The financially troubled prep school, located in Cornwall in New York state’s Hudson Valley, had asked Trump for a donation of $7 million dollars to keep it afloat before the sale, but he turned them down. Trump said to CNN in 2004 and 2015 that attending NYMA was one of the greatest choices he ever made.
The school, which had debts of up to $12 million, eventually filed for bankruptcy in March 2015, and was sold for $15.8 million in Sept. 2015 to a non-profit group called The Research Center on Natural Conservation. The NGO is backed by Vincent Mo, a Chinese businessman who also chairs SouFun, a New York-listed, China-based real estate company. Mo himself personally donated $1 million to upgrade the school’s facilities, whose dormitories were in need of a massive renovation, said Jie Zhang, was appointed as head of NYMA in June. Jie was formerly the principal of New York City’s Stuyvesant High School.
“I think Trump has no interest in operating a school as a real estate developer, so as a business person,” and didn’t see the value of making an investment, Zhang told Quartz in a telephone interview this month. The 56-year-old principal and superintendent said the school is not advertising that the real estate mogul once studied at NYMA, nor does she believe that it would affect parents’ decisions. “After all, Trump was a student here 40 years ago.”
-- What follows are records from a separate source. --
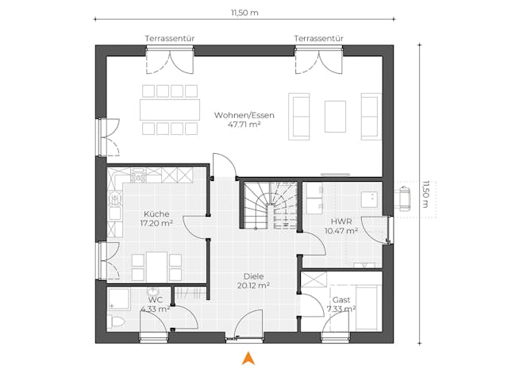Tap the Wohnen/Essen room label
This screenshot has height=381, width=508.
(x=244, y=115)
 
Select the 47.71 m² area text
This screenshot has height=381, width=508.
(x=244, y=125)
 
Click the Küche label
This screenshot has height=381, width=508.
(x=156, y=214)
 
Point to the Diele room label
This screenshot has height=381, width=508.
(x=254, y=276)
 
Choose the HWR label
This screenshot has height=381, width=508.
(x=341, y=221)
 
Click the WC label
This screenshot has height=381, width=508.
(x=156, y=300)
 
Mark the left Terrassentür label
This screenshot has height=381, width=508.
(x=168, y=38)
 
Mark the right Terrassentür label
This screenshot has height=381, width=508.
(x=318, y=38)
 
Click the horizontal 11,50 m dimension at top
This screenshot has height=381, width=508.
(x=244, y=13)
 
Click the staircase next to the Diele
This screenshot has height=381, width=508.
(x=270, y=205)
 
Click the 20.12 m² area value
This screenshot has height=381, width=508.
(x=254, y=286)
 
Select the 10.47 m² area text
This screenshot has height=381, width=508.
(x=341, y=231)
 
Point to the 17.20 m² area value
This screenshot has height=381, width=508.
(x=156, y=224)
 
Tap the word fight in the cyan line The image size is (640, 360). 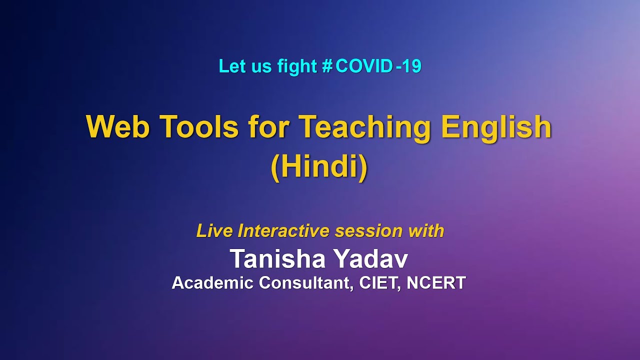(x=296, y=66)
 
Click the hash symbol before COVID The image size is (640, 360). (x=328, y=66)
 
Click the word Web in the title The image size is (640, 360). (x=118, y=127)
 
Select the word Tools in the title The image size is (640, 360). (x=199, y=127)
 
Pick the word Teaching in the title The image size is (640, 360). (x=365, y=128)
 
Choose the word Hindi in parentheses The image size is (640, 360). (x=319, y=168)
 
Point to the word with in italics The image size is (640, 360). (x=426, y=231)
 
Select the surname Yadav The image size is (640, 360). (x=371, y=259)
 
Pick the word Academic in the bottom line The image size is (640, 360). (x=212, y=284)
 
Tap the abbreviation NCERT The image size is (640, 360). (x=436, y=284)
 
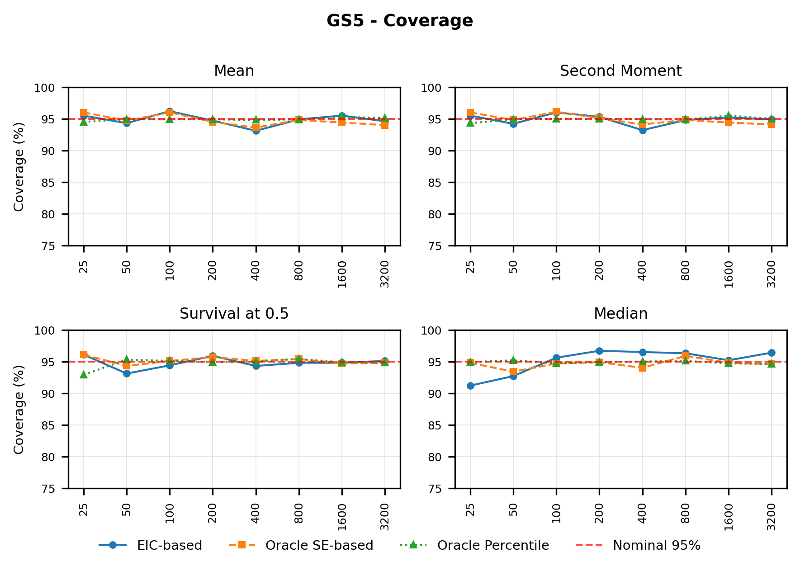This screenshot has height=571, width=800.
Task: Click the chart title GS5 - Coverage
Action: (400, 21)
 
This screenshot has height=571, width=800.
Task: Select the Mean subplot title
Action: (234, 71)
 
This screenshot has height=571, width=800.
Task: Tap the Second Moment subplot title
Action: (620, 71)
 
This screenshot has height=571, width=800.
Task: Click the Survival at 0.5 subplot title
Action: (234, 314)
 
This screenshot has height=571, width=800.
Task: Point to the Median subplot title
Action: (620, 314)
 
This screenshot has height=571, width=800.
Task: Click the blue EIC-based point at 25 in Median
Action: (470, 386)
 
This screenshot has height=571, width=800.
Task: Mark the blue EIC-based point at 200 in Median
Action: (599, 351)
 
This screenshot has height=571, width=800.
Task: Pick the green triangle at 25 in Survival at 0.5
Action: (84, 374)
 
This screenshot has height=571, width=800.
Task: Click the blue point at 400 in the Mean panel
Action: (256, 131)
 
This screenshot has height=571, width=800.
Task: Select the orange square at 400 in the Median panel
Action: (643, 368)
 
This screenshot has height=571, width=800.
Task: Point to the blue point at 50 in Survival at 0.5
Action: (127, 373)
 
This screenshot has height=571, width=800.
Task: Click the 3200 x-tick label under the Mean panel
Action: (384, 274)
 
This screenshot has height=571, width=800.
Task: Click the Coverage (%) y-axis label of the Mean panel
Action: (19, 166)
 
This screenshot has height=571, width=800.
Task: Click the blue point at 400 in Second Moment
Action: (643, 130)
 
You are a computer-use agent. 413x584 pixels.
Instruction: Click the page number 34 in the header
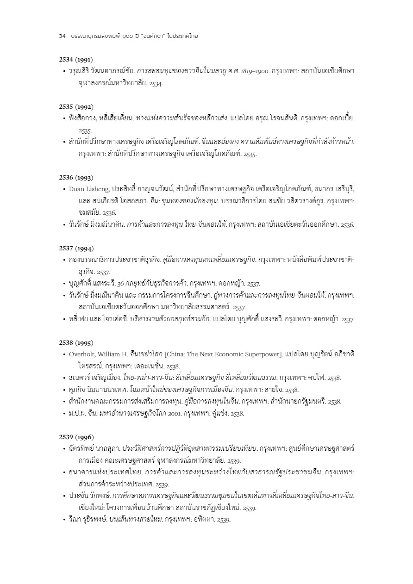62,36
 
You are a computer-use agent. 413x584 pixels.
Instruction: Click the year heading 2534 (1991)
76,59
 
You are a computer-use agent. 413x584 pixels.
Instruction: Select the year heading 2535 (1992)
76,106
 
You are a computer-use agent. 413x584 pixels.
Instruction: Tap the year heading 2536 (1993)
76,177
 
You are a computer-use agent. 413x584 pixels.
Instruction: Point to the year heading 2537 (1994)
76,249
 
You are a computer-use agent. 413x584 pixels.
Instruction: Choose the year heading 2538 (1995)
76,343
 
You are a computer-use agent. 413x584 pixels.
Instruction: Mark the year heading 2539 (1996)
76,437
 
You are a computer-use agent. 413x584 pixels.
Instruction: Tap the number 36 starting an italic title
120,283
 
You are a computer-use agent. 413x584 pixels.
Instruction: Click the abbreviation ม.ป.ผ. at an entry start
77,413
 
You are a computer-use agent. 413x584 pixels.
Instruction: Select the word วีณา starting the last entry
75,519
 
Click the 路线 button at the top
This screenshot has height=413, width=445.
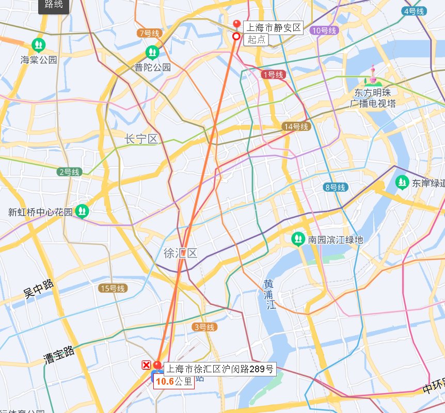[x=54, y=5]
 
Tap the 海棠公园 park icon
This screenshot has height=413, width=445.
[x=38, y=45]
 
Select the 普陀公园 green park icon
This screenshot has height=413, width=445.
[x=152, y=52]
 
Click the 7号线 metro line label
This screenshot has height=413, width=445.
[x=150, y=34]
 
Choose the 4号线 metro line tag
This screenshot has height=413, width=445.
[x=415, y=11]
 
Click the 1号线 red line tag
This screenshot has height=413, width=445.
[x=273, y=75]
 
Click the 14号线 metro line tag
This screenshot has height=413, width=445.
[x=296, y=127]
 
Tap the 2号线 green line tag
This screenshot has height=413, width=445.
[x=69, y=172]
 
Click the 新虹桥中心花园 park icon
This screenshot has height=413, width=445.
[x=82, y=211]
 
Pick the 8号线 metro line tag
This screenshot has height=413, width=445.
[x=336, y=187]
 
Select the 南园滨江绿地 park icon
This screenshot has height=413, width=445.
[x=298, y=239]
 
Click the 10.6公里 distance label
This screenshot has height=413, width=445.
[x=174, y=382]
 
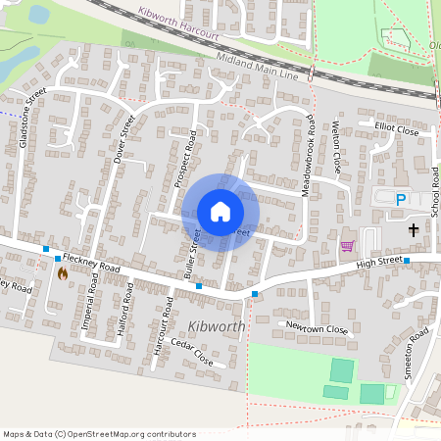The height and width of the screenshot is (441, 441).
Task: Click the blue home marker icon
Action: click(x=220, y=212)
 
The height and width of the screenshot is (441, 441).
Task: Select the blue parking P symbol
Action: click(x=400, y=200)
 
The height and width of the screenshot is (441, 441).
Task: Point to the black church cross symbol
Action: click(x=414, y=230)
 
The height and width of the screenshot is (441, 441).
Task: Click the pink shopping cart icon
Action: click(x=346, y=246)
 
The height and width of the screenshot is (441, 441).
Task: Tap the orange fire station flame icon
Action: click(x=64, y=273)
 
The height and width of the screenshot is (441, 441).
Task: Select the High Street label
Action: click(x=380, y=261)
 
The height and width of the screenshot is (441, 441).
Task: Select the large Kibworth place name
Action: click(x=214, y=324)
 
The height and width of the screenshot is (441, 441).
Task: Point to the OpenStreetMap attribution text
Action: click(x=99, y=434)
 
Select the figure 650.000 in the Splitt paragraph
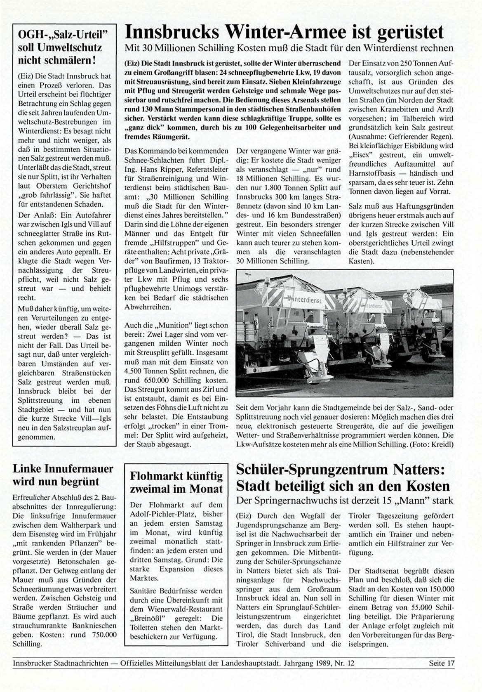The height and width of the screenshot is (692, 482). pos(163,380)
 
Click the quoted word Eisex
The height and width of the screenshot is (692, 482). pos(360,155)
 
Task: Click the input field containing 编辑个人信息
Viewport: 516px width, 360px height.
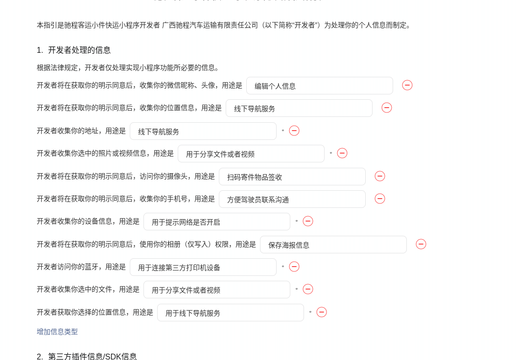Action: (319, 86)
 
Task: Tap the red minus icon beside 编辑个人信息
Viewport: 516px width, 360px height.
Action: (407, 85)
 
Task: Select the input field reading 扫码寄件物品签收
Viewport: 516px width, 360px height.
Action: (292, 177)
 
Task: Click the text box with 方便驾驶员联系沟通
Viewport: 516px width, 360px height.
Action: (292, 199)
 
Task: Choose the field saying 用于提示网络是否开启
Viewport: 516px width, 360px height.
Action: (216, 222)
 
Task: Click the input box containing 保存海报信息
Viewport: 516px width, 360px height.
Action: (333, 245)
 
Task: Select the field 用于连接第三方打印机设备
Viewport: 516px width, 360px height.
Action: (203, 267)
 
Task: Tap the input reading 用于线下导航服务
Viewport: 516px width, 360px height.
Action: (230, 313)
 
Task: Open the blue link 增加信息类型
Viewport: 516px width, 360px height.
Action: (57, 332)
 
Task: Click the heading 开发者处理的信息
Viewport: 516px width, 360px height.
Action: (79, 50)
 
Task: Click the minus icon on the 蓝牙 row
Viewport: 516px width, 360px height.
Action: (294, 267)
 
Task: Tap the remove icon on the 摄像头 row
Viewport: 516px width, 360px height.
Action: (380, 176)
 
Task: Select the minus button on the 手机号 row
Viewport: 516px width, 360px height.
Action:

Zhang, who presided over 3,000 students at Stuyvesant, now runs a school with just 31 students, or cadets as they are known. She is expecting to run at a deficit of two to three million dollars in the next two years. NYMA’s enrollment fell from more than 500 in the 1960s to less than 100 in 2014, according to Reuters.
Part of Zhang’s financial plan involves recruiting more international students, who pay $52,000 in tuition and fees—including a $3,724 “English as a Second Language Fee”—compared to $44,700 for domestic boarding students. There is also a $200 haircut charge for male cadets, a $310 Commencement Fee and a $200 Parent Auxiliary Fee. Textbooks are not included in the fees.
Zhang said that seven of the school’s students now are Chinese and two came from China after their families’ visit to the school in August. The school also now offers Mandarin classes, which Zhang said are in high demand. The Mandarin teacher also teaches mathematics and does administrative work.
Zhang hopes to recruit 200 to 300 students in the next five years, but she added, “I don’t think that within my time the school will be profitable.”